If you can, you should max both accounts, period. Where tax-bracket decisions come in to play is if you have two alternates, and each has a bearing on your marginal tax rate. For example, if you have a choice between a deductible traditional pre-tax 401(k) and a Roth 401(k). If you're straddling the line of the 25% and 15% tax brackets, then that's a classic case of where tax bracket analysis can help. For someone in that scenario, supposing you are inclined to make Roth contributions, you might want still want to contribute enough to the traditional 401(k) until you get to the top of the 15% bracket, and then go Roth 401(k) for the balance.
In your situation, you will probably wind up squarely in the 25% bracket. And the difference between the 28% and 25% bracket is not that meaningful anyway since they are so close to each other.

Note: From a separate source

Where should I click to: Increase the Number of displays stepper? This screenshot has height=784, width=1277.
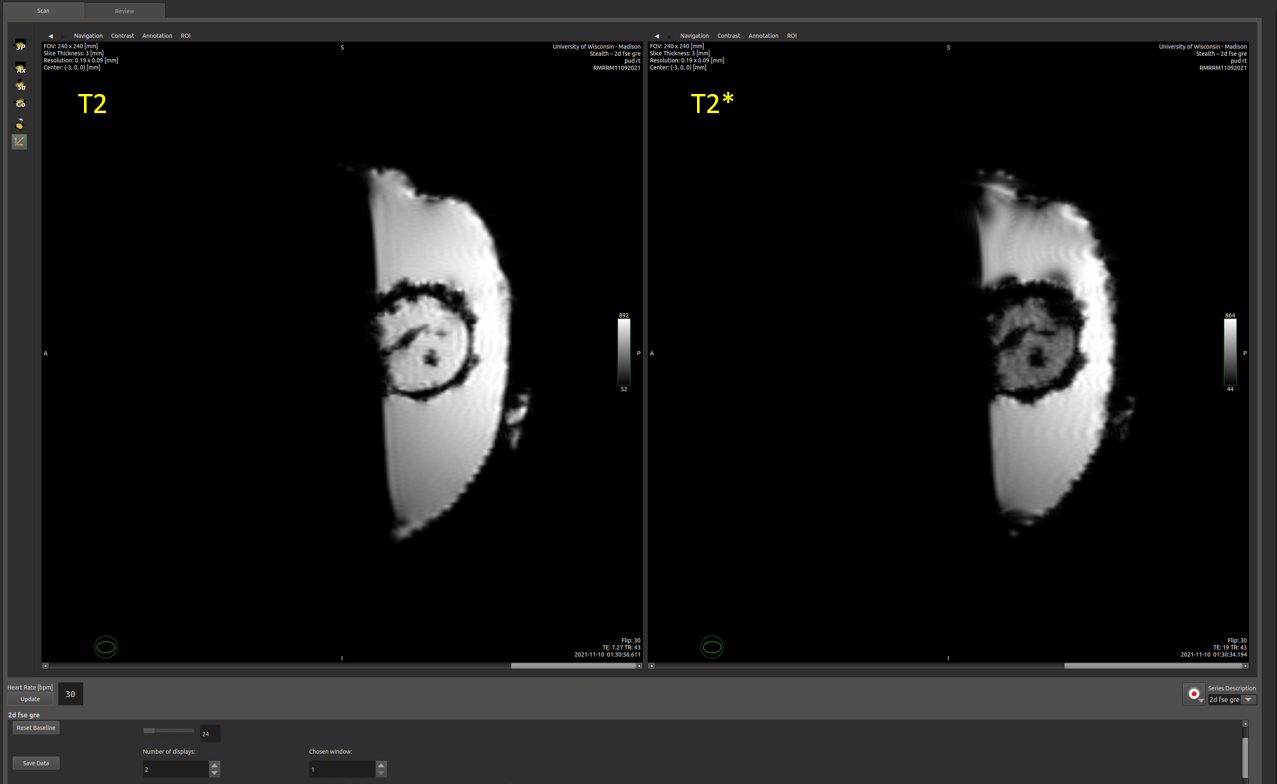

Starting with your $115K salary, once you reduce that by the standard deduction ($6,300) and personal exemption ($4,000) and we'll estimate $2,000 for health insurance premiums you pay, then you're starting out at around $102,700 adjusted gross income. You're still in the 28% tax bracket, and need to lower your taxable income down to $90,750 (for tax year 2015) to get into the 25% bracket. So, I would just contribute as much as you can to deductible 401(k) and 457(b).....which is what you should do anyway.
If you can max them both, then great. If you can't max both, then the question is which one do you prioritize?

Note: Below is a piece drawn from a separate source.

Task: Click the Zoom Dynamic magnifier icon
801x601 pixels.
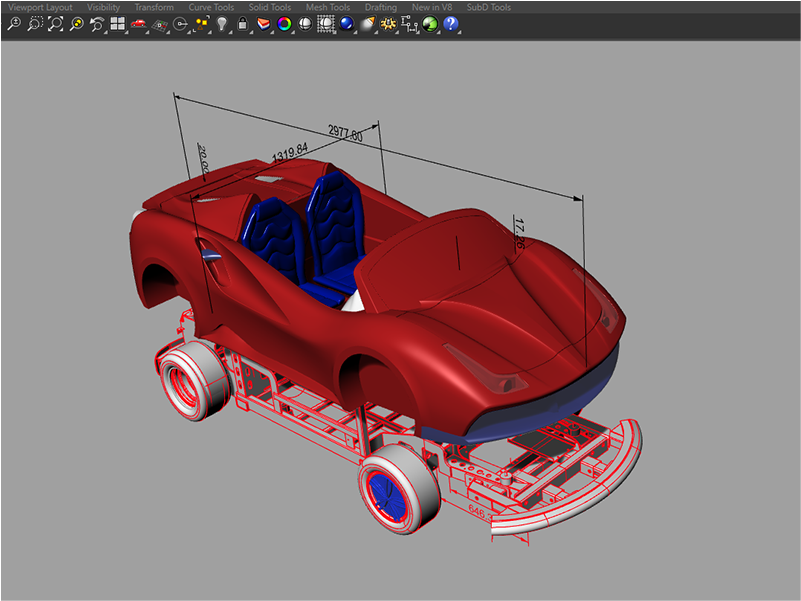Action: 14,24
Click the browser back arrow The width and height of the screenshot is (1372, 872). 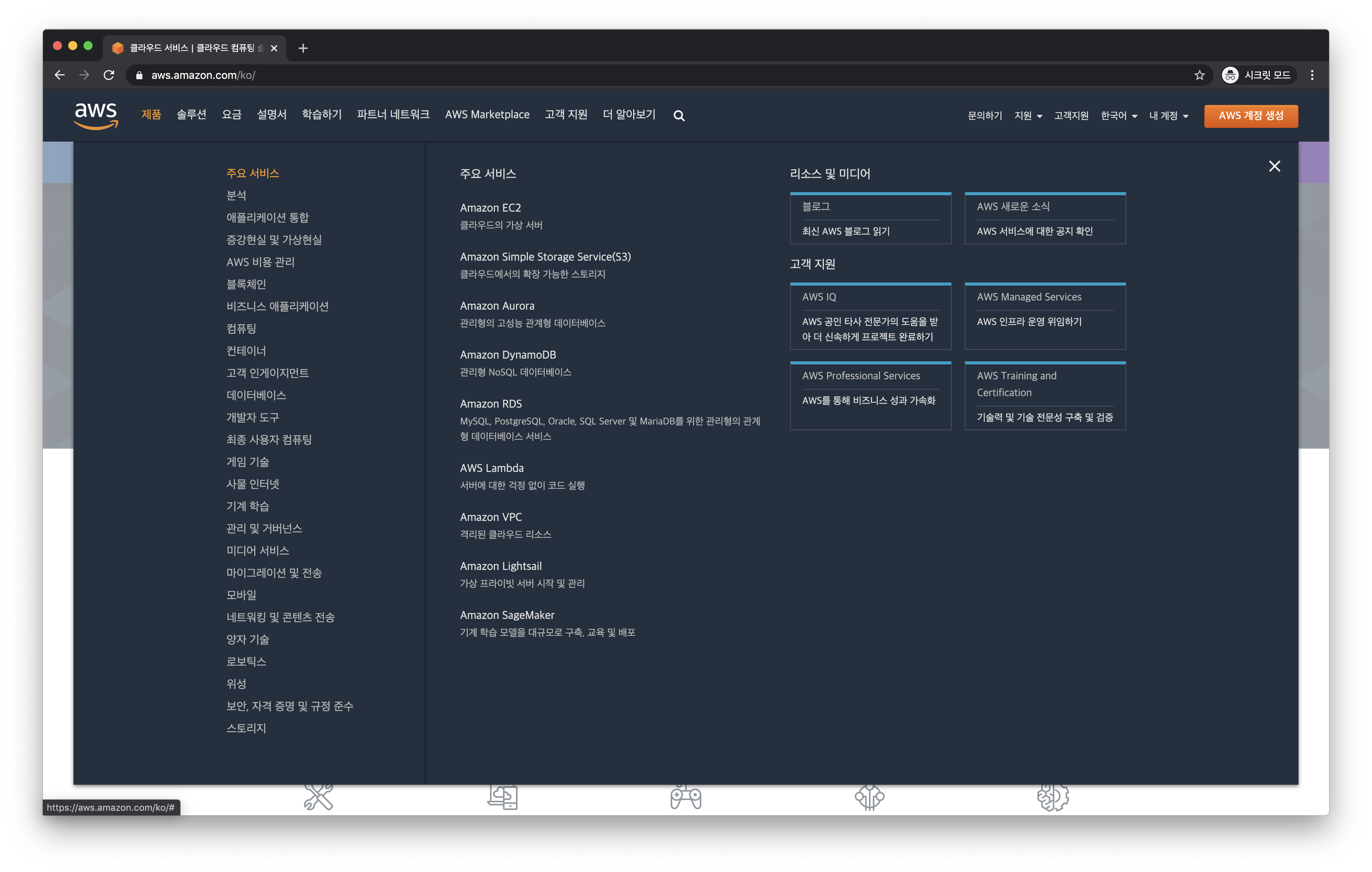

If you have a governmental 457(b) then there are a lot of advantages to that. If it's a private sector 457(b), there are some risks and negatives to this that you should read more about.
The only other thing to throw into the mix is an IRA. You make too much to be able to deduct contributions to a traditional IRA, so no point in making traditional IRA contributions when you can't deduct them. You are under the income limit to make Roth IRA contributions. If you can max all three, then go for it. But if you can't max all three, it's debatable whether you should contribute to a Roth IRA, when you're in the 25% tax bracket, if you can still make deductible contributions to a 401(k) and 457(b). I would choose the deduction over the Roth IRA.
But if you're a good mustachian, you'll scrimp and save enough to max all three :-)
Oh, and if you have an HSA, you'll max that too, right?